## Task item:
The reply must contain exactly the lines below from the one with "You are a computer-use" down to the one with "You are a GUI", both included, and nothing more; please omit the pictures.

BEGIN

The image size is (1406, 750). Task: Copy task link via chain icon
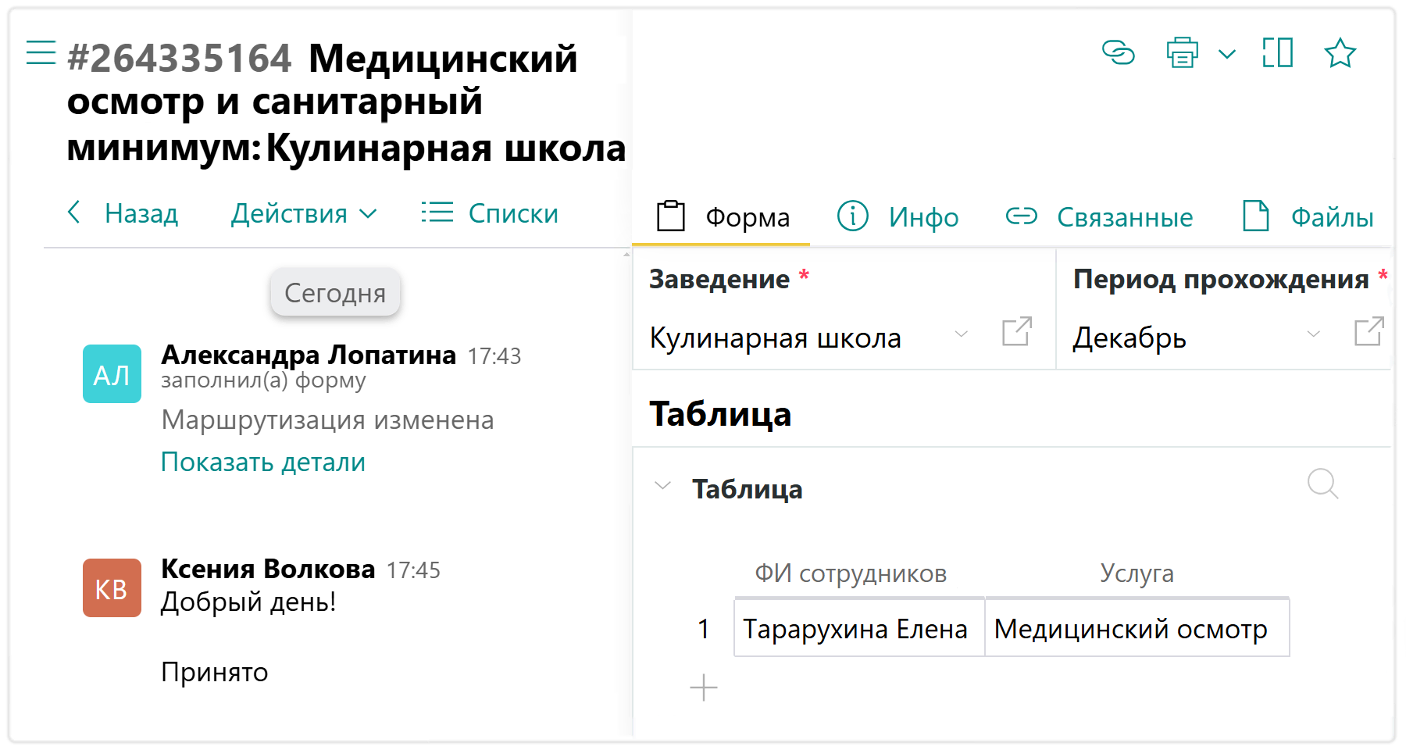(1118, 53)
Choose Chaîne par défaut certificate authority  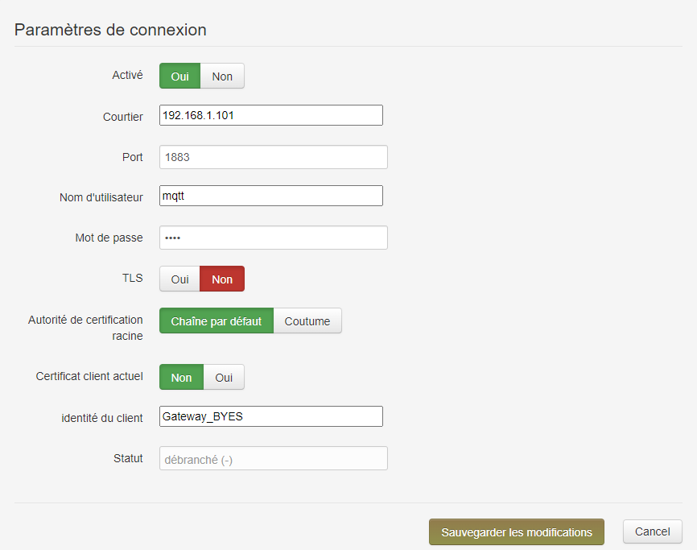click(x=217, y=320)
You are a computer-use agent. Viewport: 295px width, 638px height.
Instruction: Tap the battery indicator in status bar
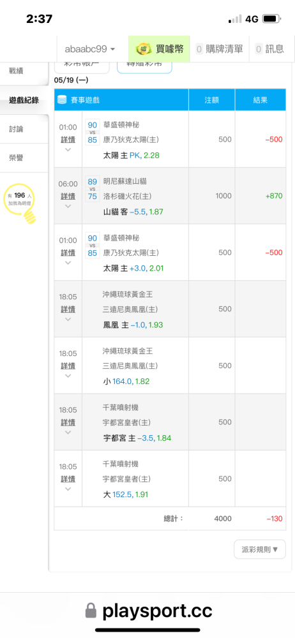(272, 19)
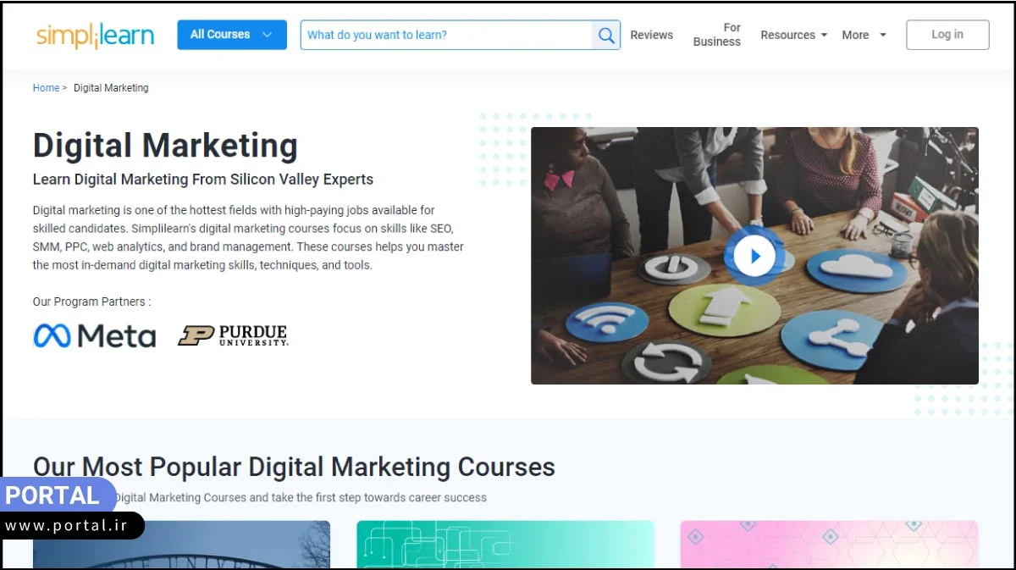This screenshot has width=1016, height=570.
Task: Expand the More menu
Action: pos(864,36)
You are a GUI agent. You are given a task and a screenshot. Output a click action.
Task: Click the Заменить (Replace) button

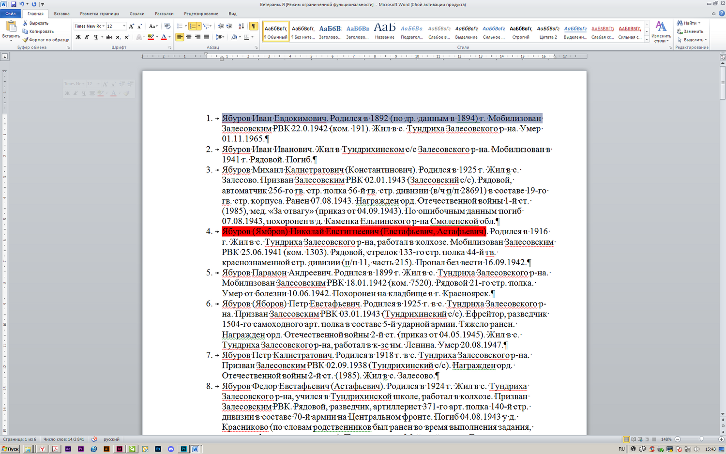pos(690,31)
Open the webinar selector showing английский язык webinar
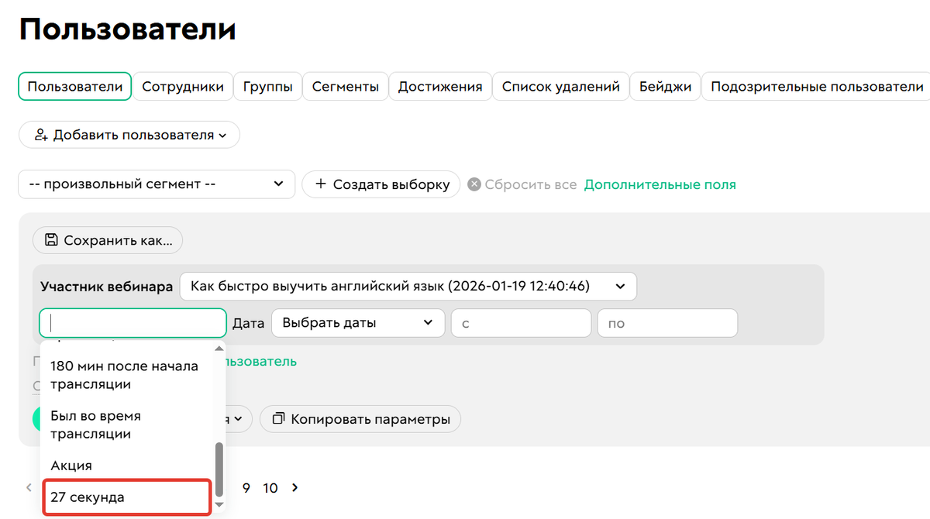 (408, 286)
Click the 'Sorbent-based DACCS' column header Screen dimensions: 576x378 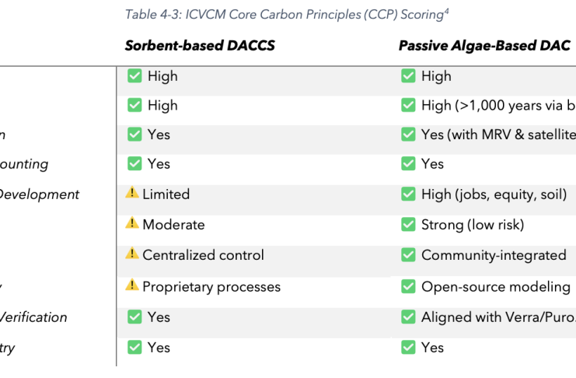point(200,45)
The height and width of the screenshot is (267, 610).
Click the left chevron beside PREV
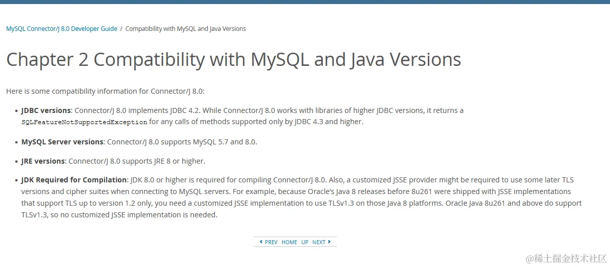point(261,242)

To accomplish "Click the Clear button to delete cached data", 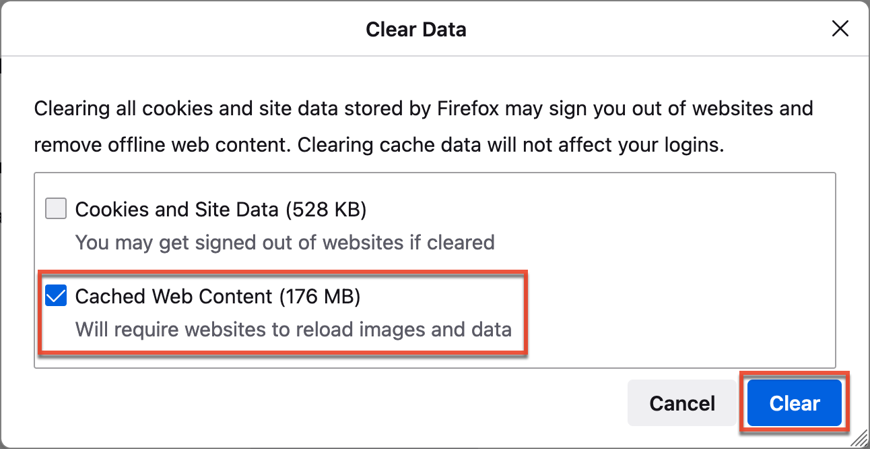I will (x=793, y=402).
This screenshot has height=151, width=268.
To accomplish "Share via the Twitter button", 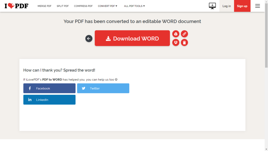I will coord(103,88).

END

## Answer to the problem:
You are a computer-use agent. Viewport: 295px width, 638px height.
Instruction: Tap the battery indicator in status bar
(272, 19)
This screenshot has width=1016, height=570.
Task: Expand the More menu
Action: pos(864,36)
You are a GUI agent. You are given a task and a screenshot. Output a click action.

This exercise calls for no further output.